I am trying to replicate a example that I found on Tom Mitchell's Machine Learning book using R. It is a example from chapter 6. There are 14 training examples (shown bellow) of the target concept PlayTennis, where each day is described by the attributes Outlook, Temperature, Humidity, and Windy.
Training examples
Outlook,Temperature,Humidity,Windy,Play
overcast,cool,normal,true,yes
overcast,hot,high,false,yes
overcast,hot,normal,false,yes
overcast,mild,high,true,yes
rainy,cool,normal,false,yes
rainy,mild,high,false,yes
rainy,mild,normal,false,yes
sunny,cool,normal,false,yes
sunny,mild,normal,true,yes
rainy,cool,normal,true,no
rainy,mild,high,true,no
sunny,hot,high,false,no
sunny,hot,high,true,no
sunny,mild,high,false,no
Here's my code
library("klaR")
library("caret")
data = read.csv("example.csv")
x = data[,-5]
y = data$Play
model = train(x,y,'nb',trControl=trainControl(method='cv',number=10))
Outlook <- "sunny"
Temperature <- "cool"
Humidity <- "high"
Windy <- "true"
instance <- data.frame(Outlook,Temperature,Humidity,Windy)

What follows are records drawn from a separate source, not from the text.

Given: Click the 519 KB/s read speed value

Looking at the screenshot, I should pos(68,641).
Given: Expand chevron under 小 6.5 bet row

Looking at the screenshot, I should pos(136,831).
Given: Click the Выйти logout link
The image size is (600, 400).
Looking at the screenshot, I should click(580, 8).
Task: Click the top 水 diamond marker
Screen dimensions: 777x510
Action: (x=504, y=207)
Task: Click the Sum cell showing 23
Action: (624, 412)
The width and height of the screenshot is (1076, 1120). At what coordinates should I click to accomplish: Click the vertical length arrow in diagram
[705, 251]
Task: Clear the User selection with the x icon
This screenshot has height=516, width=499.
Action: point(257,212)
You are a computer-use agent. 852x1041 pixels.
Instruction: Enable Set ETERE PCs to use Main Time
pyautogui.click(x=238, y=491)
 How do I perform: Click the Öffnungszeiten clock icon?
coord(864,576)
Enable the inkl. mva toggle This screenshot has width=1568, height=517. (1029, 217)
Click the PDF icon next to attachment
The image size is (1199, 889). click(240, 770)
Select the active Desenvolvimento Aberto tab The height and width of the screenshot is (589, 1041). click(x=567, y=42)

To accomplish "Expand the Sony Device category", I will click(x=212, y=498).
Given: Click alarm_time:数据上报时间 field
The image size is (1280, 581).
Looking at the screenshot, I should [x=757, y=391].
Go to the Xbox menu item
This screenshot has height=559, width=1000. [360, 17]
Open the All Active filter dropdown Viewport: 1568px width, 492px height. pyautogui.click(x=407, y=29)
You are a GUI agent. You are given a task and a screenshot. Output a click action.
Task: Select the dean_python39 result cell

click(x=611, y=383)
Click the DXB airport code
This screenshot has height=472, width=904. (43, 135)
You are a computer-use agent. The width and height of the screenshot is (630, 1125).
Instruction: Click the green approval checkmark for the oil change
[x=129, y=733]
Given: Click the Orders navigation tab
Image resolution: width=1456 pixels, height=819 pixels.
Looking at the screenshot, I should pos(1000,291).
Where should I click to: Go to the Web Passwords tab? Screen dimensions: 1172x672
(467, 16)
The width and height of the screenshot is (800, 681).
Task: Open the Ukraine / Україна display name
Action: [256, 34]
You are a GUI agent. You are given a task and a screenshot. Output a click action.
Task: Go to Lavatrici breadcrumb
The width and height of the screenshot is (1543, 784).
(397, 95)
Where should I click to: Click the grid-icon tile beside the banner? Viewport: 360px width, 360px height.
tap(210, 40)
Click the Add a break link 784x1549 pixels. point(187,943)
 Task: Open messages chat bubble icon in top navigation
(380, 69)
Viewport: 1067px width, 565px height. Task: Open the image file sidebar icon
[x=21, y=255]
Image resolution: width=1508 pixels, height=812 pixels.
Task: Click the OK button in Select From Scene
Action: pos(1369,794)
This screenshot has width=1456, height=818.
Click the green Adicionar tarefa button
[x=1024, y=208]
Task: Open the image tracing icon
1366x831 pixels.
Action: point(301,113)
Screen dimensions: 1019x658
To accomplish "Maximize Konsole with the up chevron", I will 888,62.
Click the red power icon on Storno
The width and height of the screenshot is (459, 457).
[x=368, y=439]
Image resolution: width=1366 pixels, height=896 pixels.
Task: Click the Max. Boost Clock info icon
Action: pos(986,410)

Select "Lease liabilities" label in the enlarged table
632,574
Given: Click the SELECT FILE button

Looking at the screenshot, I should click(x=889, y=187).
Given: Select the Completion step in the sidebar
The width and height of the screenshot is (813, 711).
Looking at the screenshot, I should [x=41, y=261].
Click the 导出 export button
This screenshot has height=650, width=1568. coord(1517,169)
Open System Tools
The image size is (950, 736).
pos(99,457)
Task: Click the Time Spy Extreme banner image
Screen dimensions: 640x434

predict(model$finalModel,instance)
The example tries to predict the outcome for
Outlook=sunny, Temperature=cool,Humidity=high and Wind=strong
The problem is that I am getting a different prediction from the one in the book.
Here's the probabilities I've got from my code
no yes
0.001078835 0.9989212
Here's the book's probabilities
no yes
0.0206 0.0053
My code classifies the unseen data as Yes and the book's classifier classifies it as No.
Shouldn't both give the same answer since we are using the same naive bayes classifier?